_Your objective_
What lines in the listing include "Select"? Return a copy of each.

_Dataset records_
-- Opening Marker --

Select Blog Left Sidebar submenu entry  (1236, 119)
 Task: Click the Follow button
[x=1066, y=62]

-- Closing Marker --
-- Opening Marker --

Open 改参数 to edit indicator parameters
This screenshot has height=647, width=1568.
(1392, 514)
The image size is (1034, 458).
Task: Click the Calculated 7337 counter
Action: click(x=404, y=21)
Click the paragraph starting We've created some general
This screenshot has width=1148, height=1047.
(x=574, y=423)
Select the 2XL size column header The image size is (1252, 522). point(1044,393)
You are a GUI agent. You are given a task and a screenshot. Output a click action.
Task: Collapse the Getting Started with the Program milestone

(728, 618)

-- Closing Marker --

_Result_
Select Blog Left Sidebar submenu entry  (1236, 119)
Select the 2XL size column header The image size is (1252, 522). point(1044,393)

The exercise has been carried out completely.